Ibarat pepatah mati segan hidup pun tak mau, status rumah tangga Iyem (27), nama samaran, kini tak jelas. Sama-sama egois sejak terjadi keributan dengan suami, sebut saja Udin (28), membuat hubungan keduanya merenggang hingga memutuskan untuk pisah ranjang. Padahal, keduanya masih menyimpan perasaan yang sama, yakni masih saling menyayangi satu sama lain. Oalah.

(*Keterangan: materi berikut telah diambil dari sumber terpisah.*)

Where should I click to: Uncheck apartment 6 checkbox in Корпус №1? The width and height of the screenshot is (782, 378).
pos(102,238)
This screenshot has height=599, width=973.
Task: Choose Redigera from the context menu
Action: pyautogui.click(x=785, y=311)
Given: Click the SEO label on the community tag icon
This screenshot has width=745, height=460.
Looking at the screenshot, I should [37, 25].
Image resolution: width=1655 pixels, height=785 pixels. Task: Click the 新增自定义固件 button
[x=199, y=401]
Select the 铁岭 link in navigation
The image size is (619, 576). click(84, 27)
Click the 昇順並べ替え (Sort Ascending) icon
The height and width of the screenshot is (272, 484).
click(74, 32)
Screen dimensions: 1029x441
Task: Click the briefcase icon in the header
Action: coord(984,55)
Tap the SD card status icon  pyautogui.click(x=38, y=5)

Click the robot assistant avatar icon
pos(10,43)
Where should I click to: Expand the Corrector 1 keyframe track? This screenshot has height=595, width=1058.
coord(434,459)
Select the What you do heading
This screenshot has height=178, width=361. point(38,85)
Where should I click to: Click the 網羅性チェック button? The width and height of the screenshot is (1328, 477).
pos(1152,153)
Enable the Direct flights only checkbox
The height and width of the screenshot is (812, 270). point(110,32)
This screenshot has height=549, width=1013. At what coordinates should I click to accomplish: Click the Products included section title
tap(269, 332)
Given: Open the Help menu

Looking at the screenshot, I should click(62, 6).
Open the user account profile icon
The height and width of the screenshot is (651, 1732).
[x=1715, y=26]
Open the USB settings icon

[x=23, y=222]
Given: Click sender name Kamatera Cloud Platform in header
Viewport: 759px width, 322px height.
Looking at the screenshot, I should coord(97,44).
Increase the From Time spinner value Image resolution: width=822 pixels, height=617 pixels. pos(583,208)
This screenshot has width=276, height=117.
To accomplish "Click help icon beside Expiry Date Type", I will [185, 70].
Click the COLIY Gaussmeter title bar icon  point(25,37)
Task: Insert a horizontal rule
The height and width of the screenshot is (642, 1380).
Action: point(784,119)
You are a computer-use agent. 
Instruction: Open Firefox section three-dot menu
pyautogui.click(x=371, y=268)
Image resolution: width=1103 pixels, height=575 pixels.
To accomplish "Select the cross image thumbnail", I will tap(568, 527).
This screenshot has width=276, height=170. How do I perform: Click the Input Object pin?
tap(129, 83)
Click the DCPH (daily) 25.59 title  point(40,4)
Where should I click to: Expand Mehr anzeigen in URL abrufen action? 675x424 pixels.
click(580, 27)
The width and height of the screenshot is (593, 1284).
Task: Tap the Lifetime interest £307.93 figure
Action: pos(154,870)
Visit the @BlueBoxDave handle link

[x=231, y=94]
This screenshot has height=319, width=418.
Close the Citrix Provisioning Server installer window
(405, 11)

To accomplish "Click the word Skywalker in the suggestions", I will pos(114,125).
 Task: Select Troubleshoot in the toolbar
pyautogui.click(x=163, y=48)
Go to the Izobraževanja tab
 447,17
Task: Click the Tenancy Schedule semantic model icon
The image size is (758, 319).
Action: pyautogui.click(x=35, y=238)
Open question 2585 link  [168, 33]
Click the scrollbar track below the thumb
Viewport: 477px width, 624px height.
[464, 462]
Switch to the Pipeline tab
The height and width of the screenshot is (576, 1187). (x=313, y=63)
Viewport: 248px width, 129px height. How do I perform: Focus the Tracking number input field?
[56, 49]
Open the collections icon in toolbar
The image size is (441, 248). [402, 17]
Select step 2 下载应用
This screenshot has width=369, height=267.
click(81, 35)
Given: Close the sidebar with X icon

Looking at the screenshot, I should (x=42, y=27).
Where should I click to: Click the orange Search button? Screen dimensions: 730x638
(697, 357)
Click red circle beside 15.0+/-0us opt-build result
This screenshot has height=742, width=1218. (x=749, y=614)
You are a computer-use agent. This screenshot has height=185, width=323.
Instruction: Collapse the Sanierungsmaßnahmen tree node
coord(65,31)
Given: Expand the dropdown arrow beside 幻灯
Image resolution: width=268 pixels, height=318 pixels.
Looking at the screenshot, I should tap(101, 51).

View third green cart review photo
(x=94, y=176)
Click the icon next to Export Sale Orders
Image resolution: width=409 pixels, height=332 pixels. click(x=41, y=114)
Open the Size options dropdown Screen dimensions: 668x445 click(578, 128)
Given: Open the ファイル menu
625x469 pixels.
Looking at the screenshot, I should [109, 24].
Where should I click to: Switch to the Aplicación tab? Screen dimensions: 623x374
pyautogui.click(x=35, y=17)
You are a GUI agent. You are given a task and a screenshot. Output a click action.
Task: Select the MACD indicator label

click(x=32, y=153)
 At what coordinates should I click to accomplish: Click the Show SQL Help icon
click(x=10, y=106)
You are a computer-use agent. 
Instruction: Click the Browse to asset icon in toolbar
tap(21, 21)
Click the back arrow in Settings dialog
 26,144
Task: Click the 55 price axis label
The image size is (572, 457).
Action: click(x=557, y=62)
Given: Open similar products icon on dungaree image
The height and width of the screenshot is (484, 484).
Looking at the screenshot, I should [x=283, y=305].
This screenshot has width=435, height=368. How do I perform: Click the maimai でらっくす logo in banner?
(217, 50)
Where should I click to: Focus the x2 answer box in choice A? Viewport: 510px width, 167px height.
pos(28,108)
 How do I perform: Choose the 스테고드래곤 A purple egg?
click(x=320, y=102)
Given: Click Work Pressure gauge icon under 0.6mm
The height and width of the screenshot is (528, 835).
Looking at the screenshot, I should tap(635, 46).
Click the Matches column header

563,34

Iyem menyadari, ego keduanya masih labil karena menjalani pernikahan yang dinilai terlalu dini. Saat mengikat tali perkawinan, usia Iyem saat itu masih termasuk belia, yaitu 20 tahun. “Waktu itu (pas menikah-red) saya sempat ragu. Tapi karena banyak teman-teman yang sudah menikah, enggak tahu kenapa, waktu itu kepengin nikah aja,” akunya. Oalah, nikah kok ikut-ikutan teman sih Mbak.
Padahal, baik orangtua Iyem maupun Udin tidak memaksa hubungan mereka harus buru-buru menikah. Iyem juga di usia itu belum bisa menunjukkan sikap dewasa, belum bisa memilah mana yang baik dan mana yang buruk buat dia. Saat itu, Iyem hanya pasrah menjalani hidup.
Ditemui Radar Banten di Pasar Kelapa, Kota Cilegon, Iyem siang itu sibuk menata pakaian di depan toko. Mengenakan kaus merah panjang dipadukan dengan kerudung cokelat dan celana jeans biru, Iyem terlihat cantik sederhana. Iyem ternyata pekerja toko baju di pasar itu.
“Saya baru sudah punya anak satu. Kalau lagi kerja gini, dia (anak-red) sama neneknya,” kata Iyem.
Suaminya mana Mbak? “Nih, saya mau cerita,” timpalnya.
Diungkapkan Iyem, suaminya kini tinggal di rumah orangtuanya. Mereka saat ini hidup berpisah tanpa perceraian dan sudah berlangsung satu tahun lamanya gara-gara sama-sama egois tidak mau mengalah pas ada masalah. Diceritakan Iyem, suaminya dulu merupakan kakak kelasnya sewaktu SMA. Dialah Udin yang dinilai Iyem sebagai cowok macho dan memiliki wajah ganteng dengan hidung yang mancung, serta gemar penampilan rapi telah membuatnya terpesona dan jatuh hati. Walaupun begitu, Udin tak lepas dari kekurangan, yaitu kulitnya hitam dan berjerawat. Namun, itu bukan masalah bagi Iyem yang sudah merasakan kenayaman di dekat Udin. “Saya suka sama Mas Udin tuh selain ganteng, bisa bikin saya nyaman,” pujinya. Sofa kali nyaman, Mbak.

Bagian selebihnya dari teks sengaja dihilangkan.